* The problem:
Apart from any images, the entries are to be output exactly.

* Records for the task:
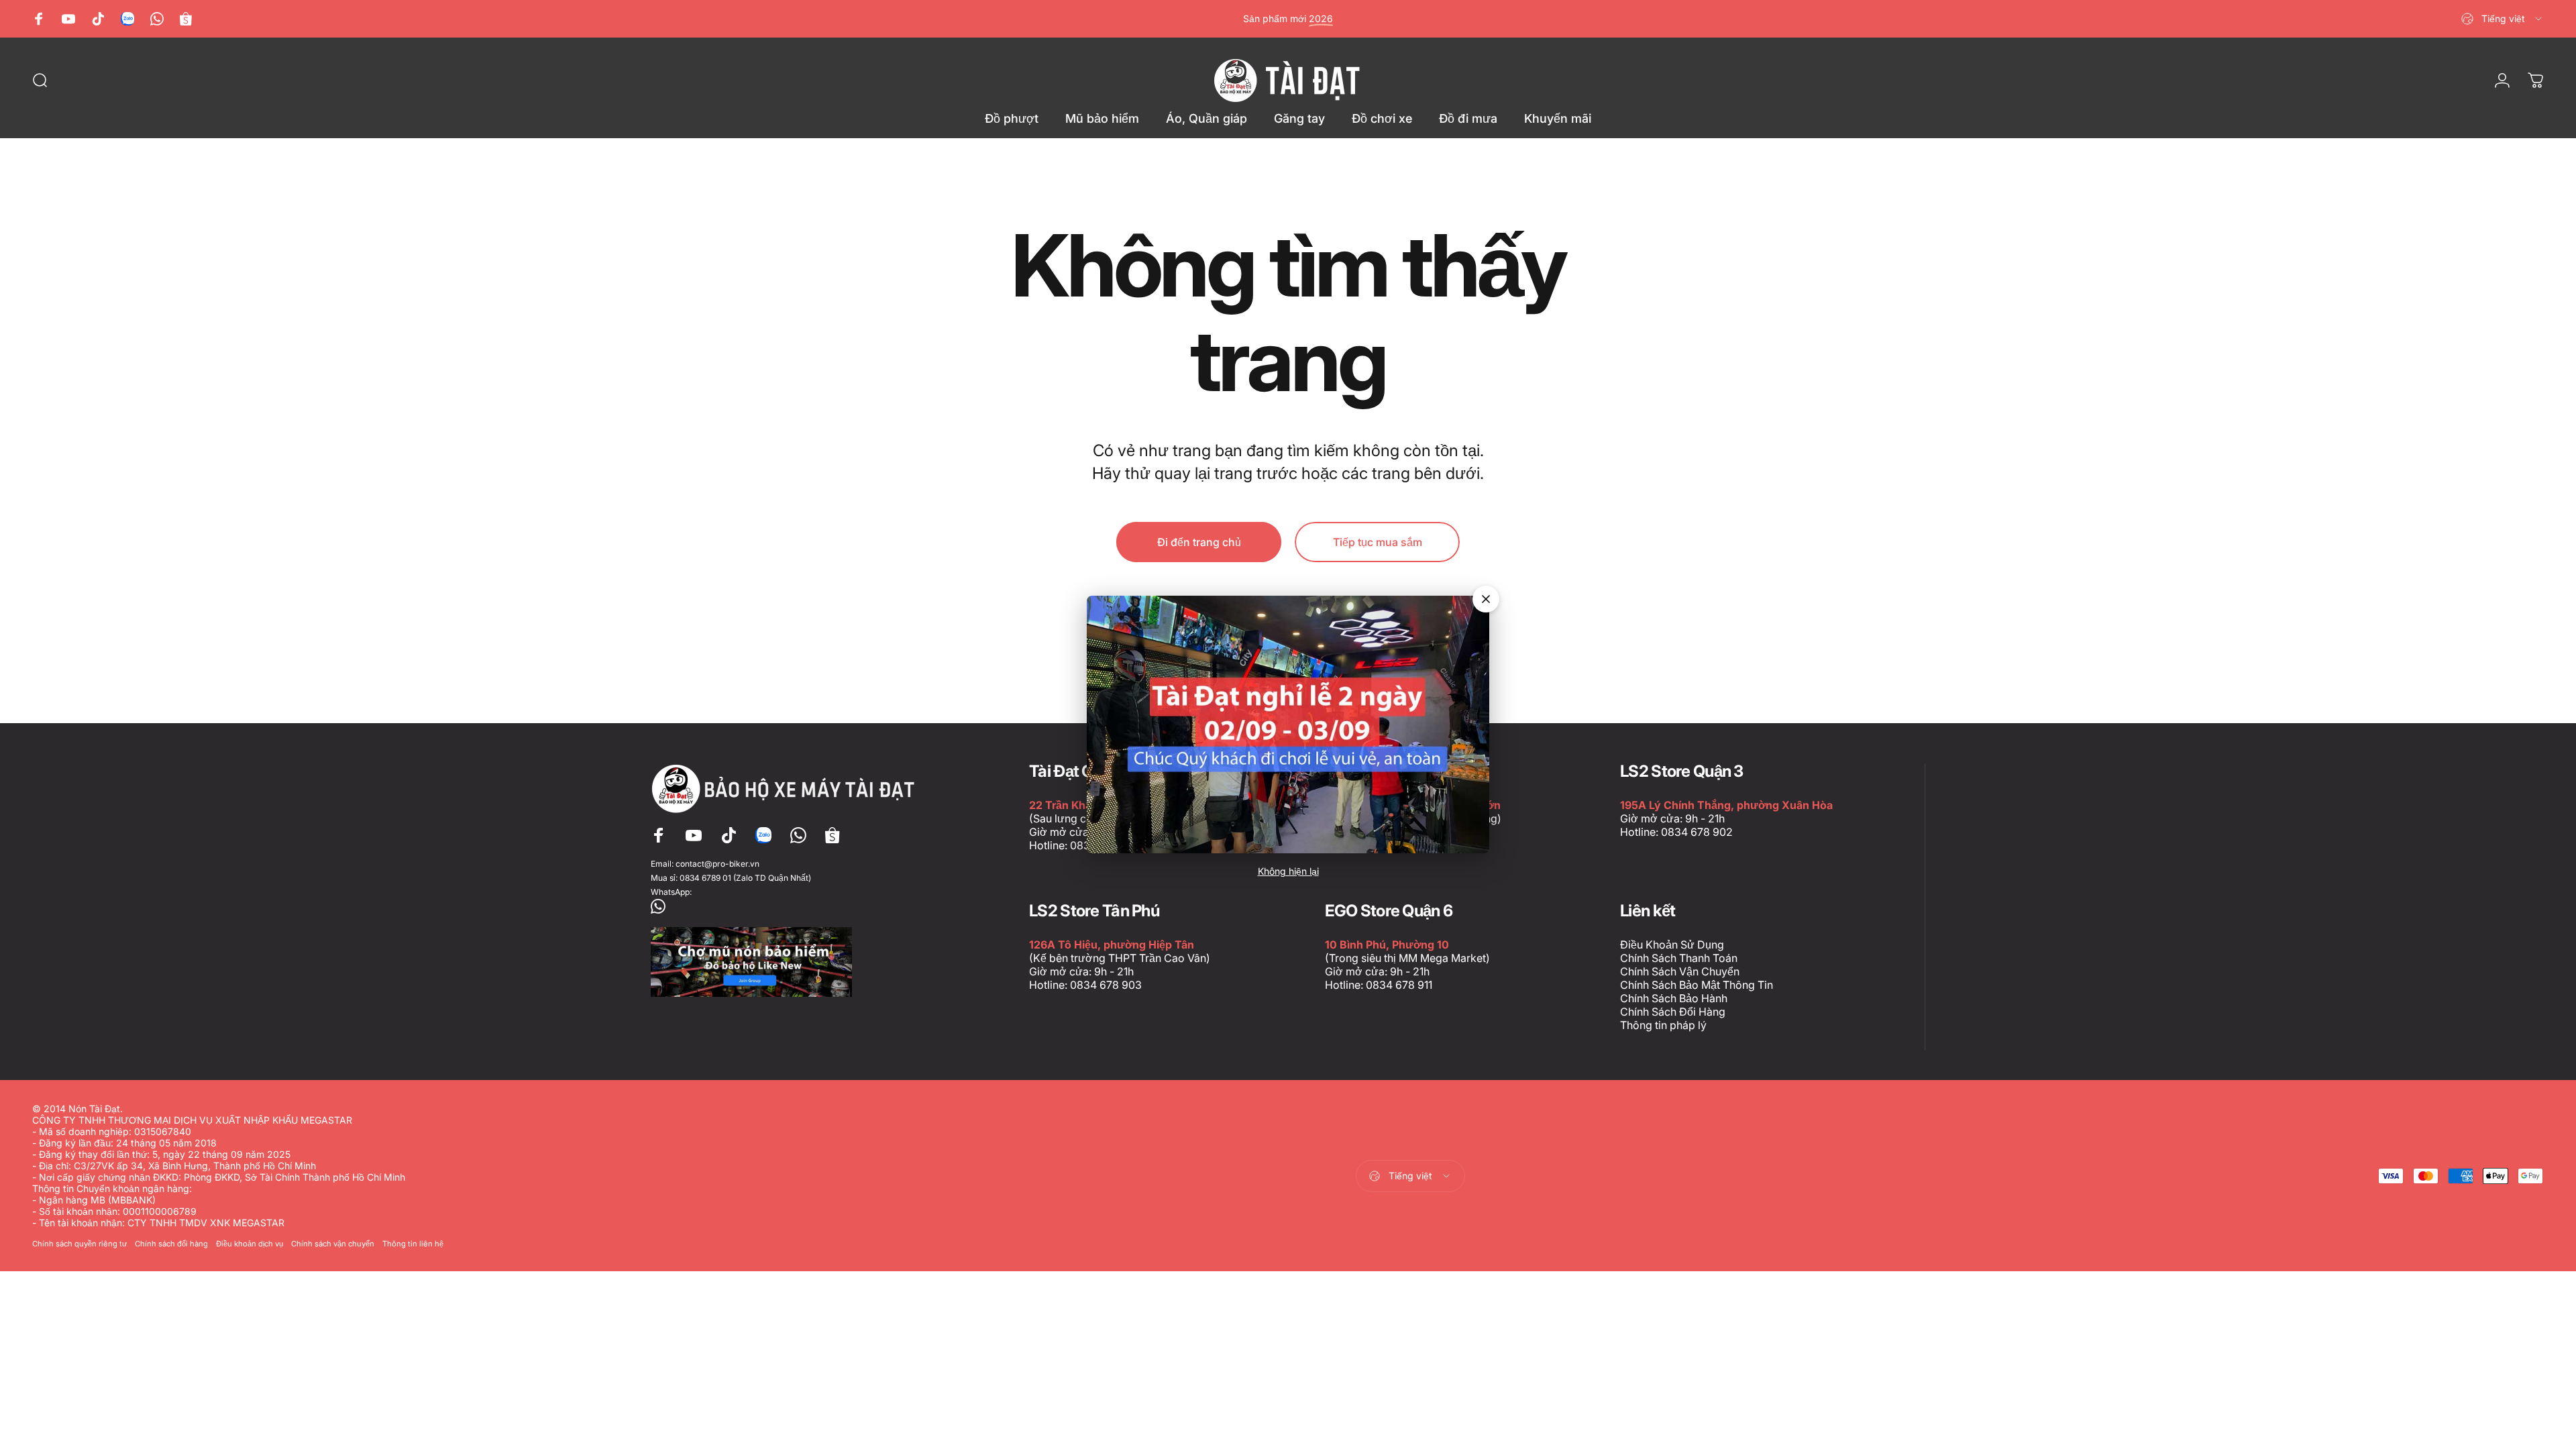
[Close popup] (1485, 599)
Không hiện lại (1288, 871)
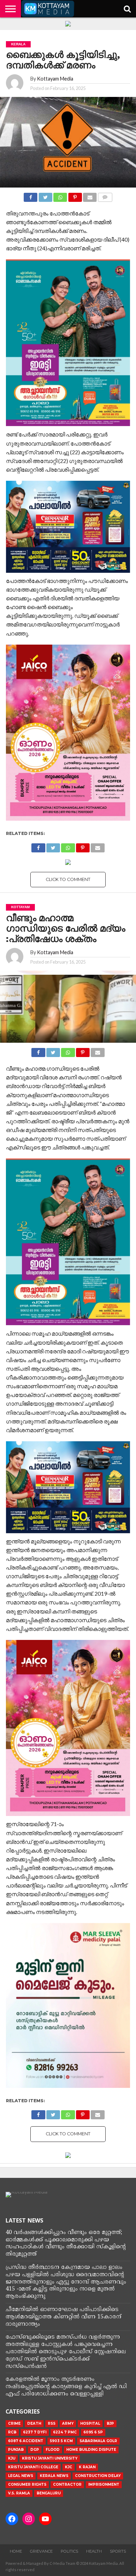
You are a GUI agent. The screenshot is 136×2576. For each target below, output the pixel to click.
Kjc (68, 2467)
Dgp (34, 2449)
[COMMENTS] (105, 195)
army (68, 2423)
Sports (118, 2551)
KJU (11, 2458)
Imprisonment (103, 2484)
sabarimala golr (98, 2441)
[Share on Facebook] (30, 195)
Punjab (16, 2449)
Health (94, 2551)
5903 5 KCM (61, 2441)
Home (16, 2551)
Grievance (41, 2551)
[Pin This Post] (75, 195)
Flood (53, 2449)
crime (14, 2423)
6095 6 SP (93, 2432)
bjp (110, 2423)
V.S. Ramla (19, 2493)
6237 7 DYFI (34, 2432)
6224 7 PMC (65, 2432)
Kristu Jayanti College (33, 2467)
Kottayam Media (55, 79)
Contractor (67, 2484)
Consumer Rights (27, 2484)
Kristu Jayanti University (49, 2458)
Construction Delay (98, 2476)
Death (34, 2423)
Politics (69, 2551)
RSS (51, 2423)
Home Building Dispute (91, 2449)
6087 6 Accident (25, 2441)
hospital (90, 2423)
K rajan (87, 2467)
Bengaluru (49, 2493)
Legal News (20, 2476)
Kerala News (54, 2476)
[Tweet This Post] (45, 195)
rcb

* Expected answer:
[Close popup] (1485, 599)
Không hiện lại (1288, 871)
You are a GUI agent. The screenshot is 136×2576. For each target below, output the pixel to click.
Kjc (68, 2467)
Dgp (34, 2449)
[COMMENTS] (105, 195)
army (68, 2423)
Sports (118, 2551)
KJU (11, 2458)
Imprisonment (103, 2484)
sabarimala golr (98, 2441)
[Share on Facebook] (30, 195)
Punjab (16, 2449)
Health (94, 2551)
5903 5 KCM (61, 2441)
Home (16, 2551)
Grievance (41, 2551)
[Pin This Post] (75, 195)
Flood (53, 2449)
crime (14, 2423)
6095 6 SP (93, 2432)
bjp (110, 2423)
V.S. Ramla (19, 2493)
6237 7 DYFI (34, 2432)
6224 7 PMC (65, 2432)
Kristu Jayanti College (33, 2467)
Kottayam Media (55, 79)
Contractor (67, 2484)
Consumer Rights (27, 2484)
Kristu Jayanti University (49, 2458)
Construction Delay (98, 2476)
Death (34, 2423)
Politics (69, 2551)
RSS (51, 2423)
Home Building Dispute (91, 2449)
6087 6 Accident (25, 2441)
hospital (90, 2423)
K rajan (87, 2467)
Bengaluru (49, 2493)
Legal News (20, 2476)
Kerala News (54, 2476)
[Tweet This Post] (45, 195)
rcb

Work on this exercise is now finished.